A Beginner’s Guide to Using DuckDB with Stock Price Data in R

In this blog post, I will demonstrate how to work with stock price data using the DuckDB database management system in R.

DuckDB is a fast and lightweight analytical database engine that is designed to work with various programming languages, including R. You can use Duck DB from the command line or from a client library for your favourite language. In this areticle, I’ll use the R client library.

I will cover the following topics:

  • Why would we even want to use a database, and what are the drawbacks? (spoiler alert: DuckDB eliminates nearly all of these)
  • Installing DuckDB and loading the R package
  • Connecting to DuckDB and creating a database
  • Importing stock price data
  • Querying and analyzing the data

Why use a database? What are the drawbacks?

Let me give you some reasons why a database might be better than managing data in say flat files:

  • Databases are like neatly organized shelves, where everything has its place, making it easy to find and relate different bits of information. Flat files, however, are more like a big pile of papers, where finding something can be a challenge.
  • Databases make it simple to search and filter your data, kind of like having a super-smart assistant who knows exactly where everything is. With flat files, you’d have to go through everything manually, which can be time-consuming and tedious.
  • Databases have built-in checks to make sure your data stays consistent and reliable. Flat files rely more on you doing the checking and cleaning yourself.
  • Databases can handle large amounts of data efficiently. Flat files may become more chaotic and unruly as data size grows.
  • Databases use clever tricks to make searching and processing data faster. Flat files lack these optimizations, which can make them sluggish as your data piles up.

Of course, there’s no free lunch. If we were to use a database, there’d of course be some tradeoffs.

  • Databases can be a bit more complex to set up and configure than flat files.
  • Databases often require some knowledge of their query language, like learning a new way to communicate. Flat files, on the other hand, require no new lingo.
  • Databases can sometimes be more resource-intensive, taking up more memory and processing power. Flat files are like traveling light, with just the essentials in your backpack.
  • Databases come with a lot of bells and whistles, which might be overkill for small projects or simple tasks.
  • Flat files are simple text or binary files, which can be easily opened and read by almost any software. Databases might require specific tools or drivers to access and manage the data.
  • Databases store data in a structured, binary format, which is not easily readable by humans. Flat files, being plain text or simple binary formats, can be more accessible and easier to understand at a glance.

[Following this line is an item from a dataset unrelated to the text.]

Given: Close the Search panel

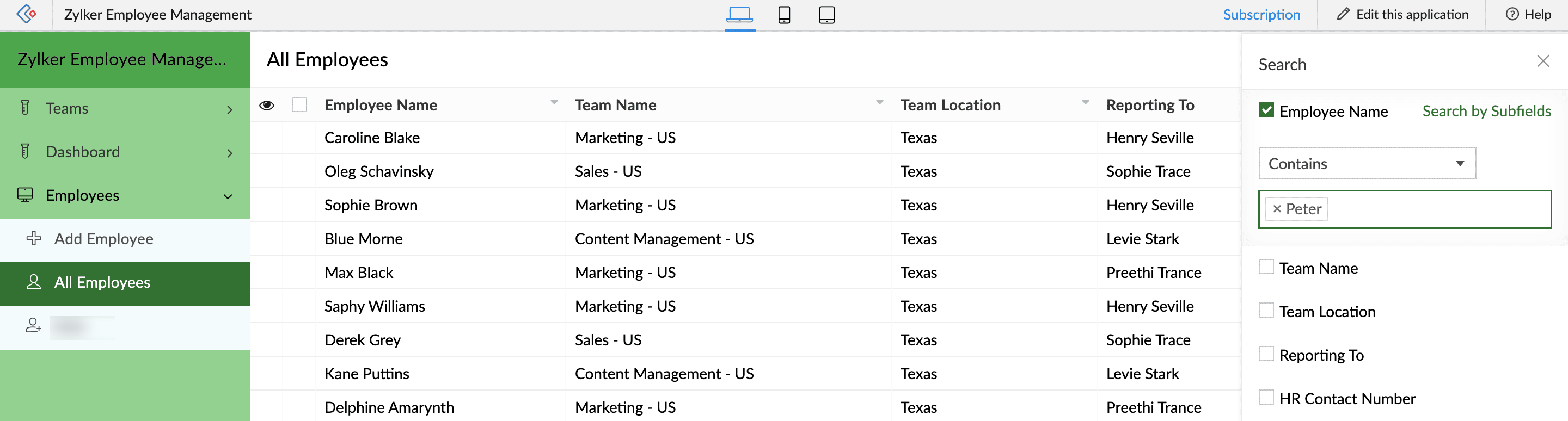Looking at the screenshot, I should [x=1542, y=61].
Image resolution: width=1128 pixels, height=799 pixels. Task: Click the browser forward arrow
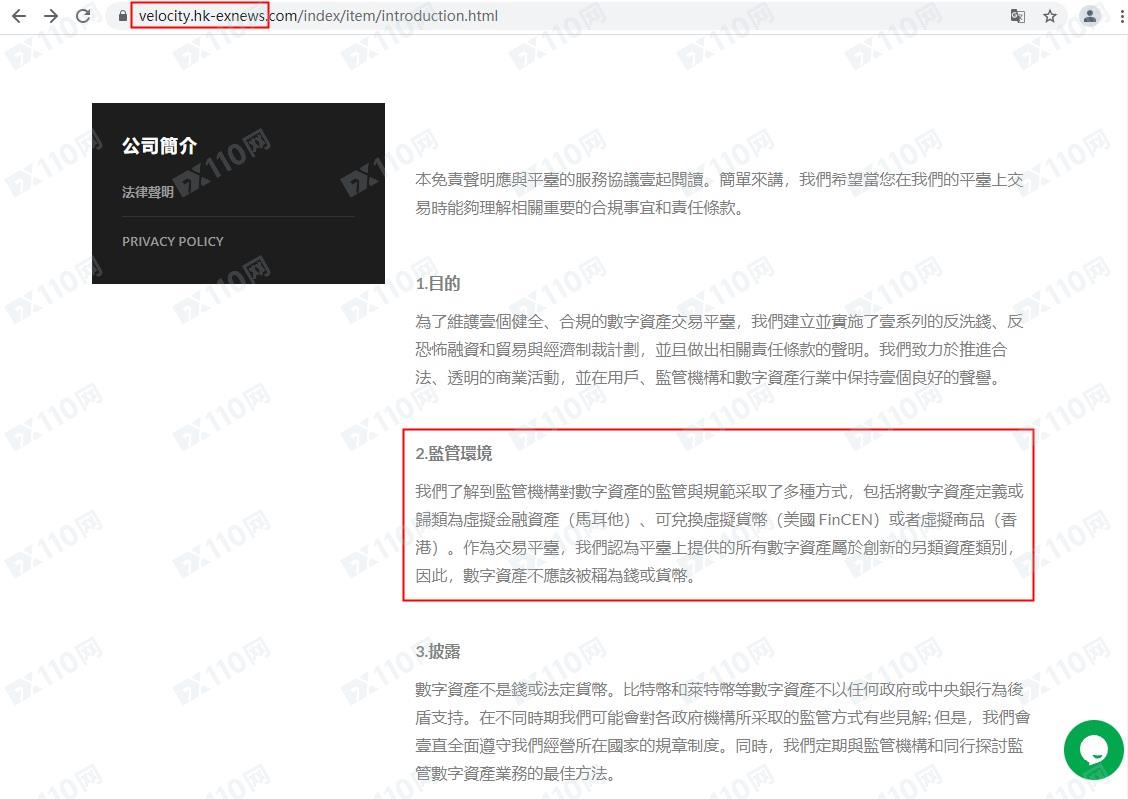click(51, 16)
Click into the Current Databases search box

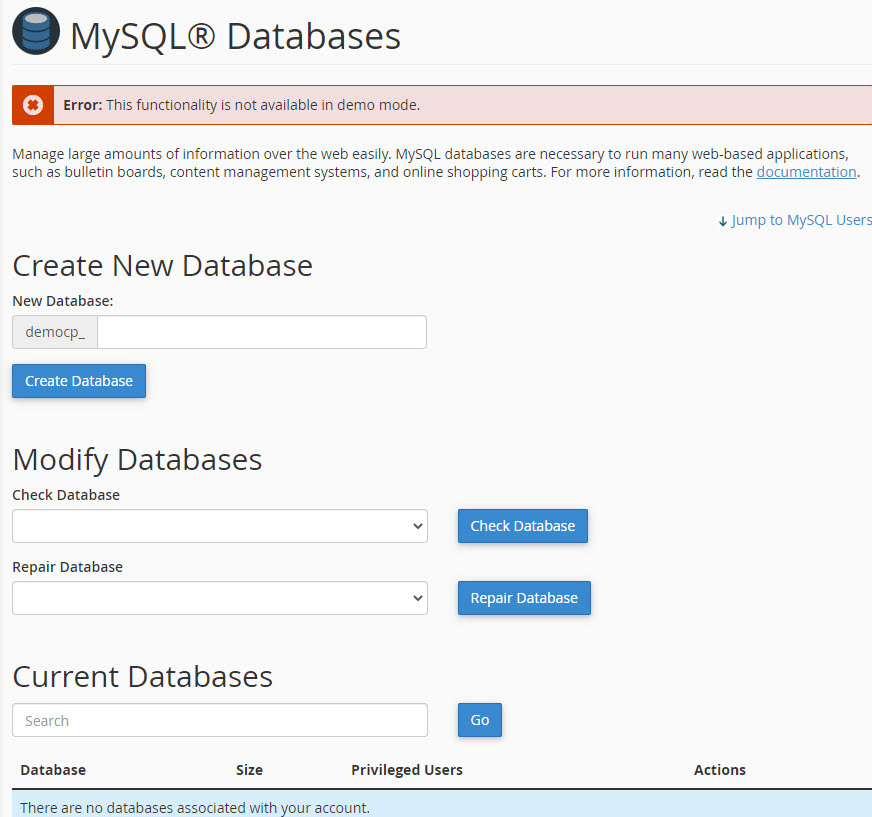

DuckDB: Advantages without the Trade-Offs

DuckDB tries to maximise the benefits of using a database while minimising the trade-offs. I think it does a really good job of this.

DuckDB is a lightweight and fast database system that you can just plug into an application or code base and start using right away. I’ve been using it for a couple of weeks now, and it feels more like a really smart data assistant than a database. By that I mean that it requires literally zero setup and ongoing management – it just gives you the data you want with minimal effort on your part.

One of the best things about DuckDB is that it’s embedded, meaning it’s a part of your application and doesn’t need a separate server or process. For example, you can use it from within an R session using its R client library. The same is true for Python, C++ and many other languages. So you can use it to easily run queries over datasets that won’t fit into memory using familiar data analysis tools.

DuckDB is also super fast when it comes to crunching numbers and analyzing data. It’s specifically designed for analytics workflows. In the work I’ve been doing recently, I did some updates on the data using DuckDB and found that it performed similarly to a SQL-lite database. But when I simply queried the data, it was lightning fast.

1. Install and load

Installing duckdb and loading the R library is simple.

I’ll also load the tidyverse library and show you how to use it to query the database.

#' Function for checking if a package is installed, and installing it if not
install <- function(packages) {
  to_install <- packages[which(!packages %in% rownames(installed.packages()))]
  install.packages(to_install)
}
install(packages = c("duckdb", "tidyverse", "stringr"))

library(duckdb)
library(tidyverse)
library(stringr)

2. Read in data from csv files

In this example, we’ll read in some stock price data from CSVs that live in GitHub.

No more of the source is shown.